I have written the complete bash code based on the answer from @ncw

#!/bin/bash

# Where to save temp files?
temp_files_path="~/temp_files"
mkdir -p "$temp_files_path"
# Source drive + path
source_path="source:my/path"
# Destination drive + path
destination_path="destination:my/path"

echo "Listing files on source (${source_path})"
rclone lsf --files-only -R ${source_path} | sort > "$temp_files_path/src.txt"

echo "Listing files on destination (${destination_path})"
rclone lsf --files-only -R ${destination_path} | sort > "$temp_files_path/dst.txt"

echo "Comparing source files with destination files"
comm -13 "$temp_files_path/src.txt" "$temp_files_path/dst.txt" > "$temp_files_path/to-delete.txt"
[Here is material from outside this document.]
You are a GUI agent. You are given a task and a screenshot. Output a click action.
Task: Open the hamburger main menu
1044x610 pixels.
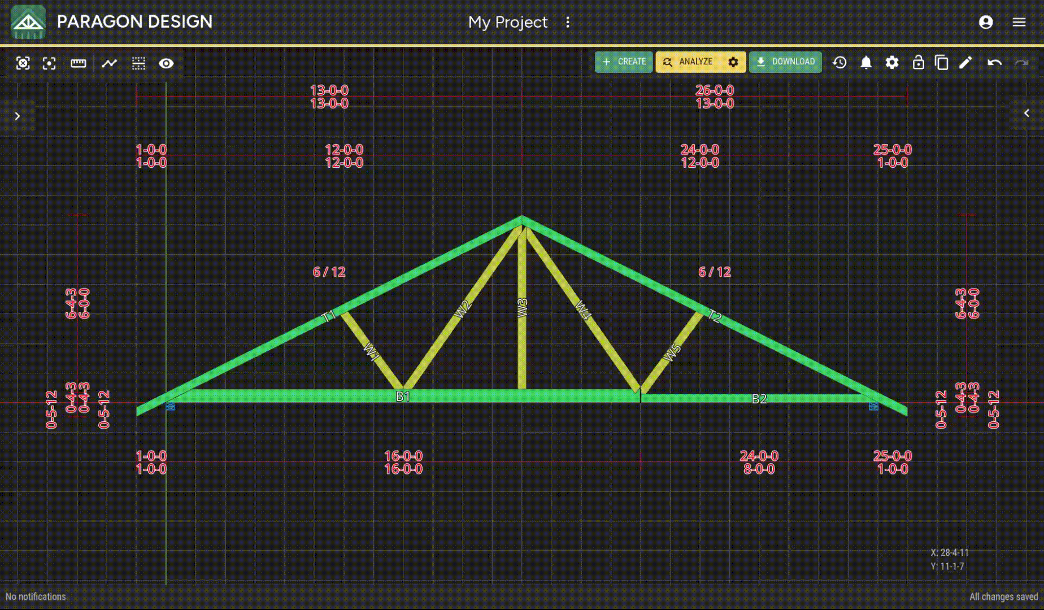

echo "Files to delete from ${destination_path}"
echo "-----------------------------"
cat "$temp_files_path/to-delete.txt"
echo "-----------------------------"
read -p "Click on 'Enter' to delete the above files on ${destination_path}"

echo "Deleting the files on ${destination_path}"
rclone delete --files-from "$temp_files_path/to-delete.txt" --rmdirs ${destination_path}

# Clean up
echo "Removing temp dir"
rm -r "$temp_files_path"

echo "All done"
exit 0

You can just copy & paste the code, edit the 3 variables (temp_files_path, source_path, destination_path) to your needs and save as delete.sh. Then you need to run chmod +x delete.sh before finally running the file with this command: ./delete.sh. The program will list the files to be deleted, and waiting for your confirmation before starting to delete anything

2 Likes

Great explanation, just want to explain how rclone sync is a bit more advanced than you seem to think and therefore typically will be the fastest.

rclone sync will do exactly the same as this when using --delete-before:

Except rclone sync

  • use rclone lsl instead of rclone lsf to also list the size and time in the same sweep, so determining transfers doesn't take extra time on Google Drive and on most other remotes.
  • lists source and destination in parallel to save time (best case halving the time)
  • sort and compare file name, size and time per folder while waiting for the next folder list(s) from Google Drive.
  • deletes files in parallel with the the listing, sorting and comparison of folders.
    You can therefore experience that the deletes completes before all folders have been listed/checked for possibly remaining deletes.
  • performs everything in RAM - no need for temporary files

rclone sync will therefore typically be able to complete in a time that is less than the sum of time used by just these two commands:

rclone lsf --files-only -R destination:
rclone delete --dry-run --files-from to-delete.txt --rmdirs destination:

Assuming the destination (Google Drive) is the slowest remote to list the folders.

Thanks to Nick for this impressive and versatile sync engine!

2 Likes

This topic was automatically closed 3 days after the last reply. New replies are no longer allowed.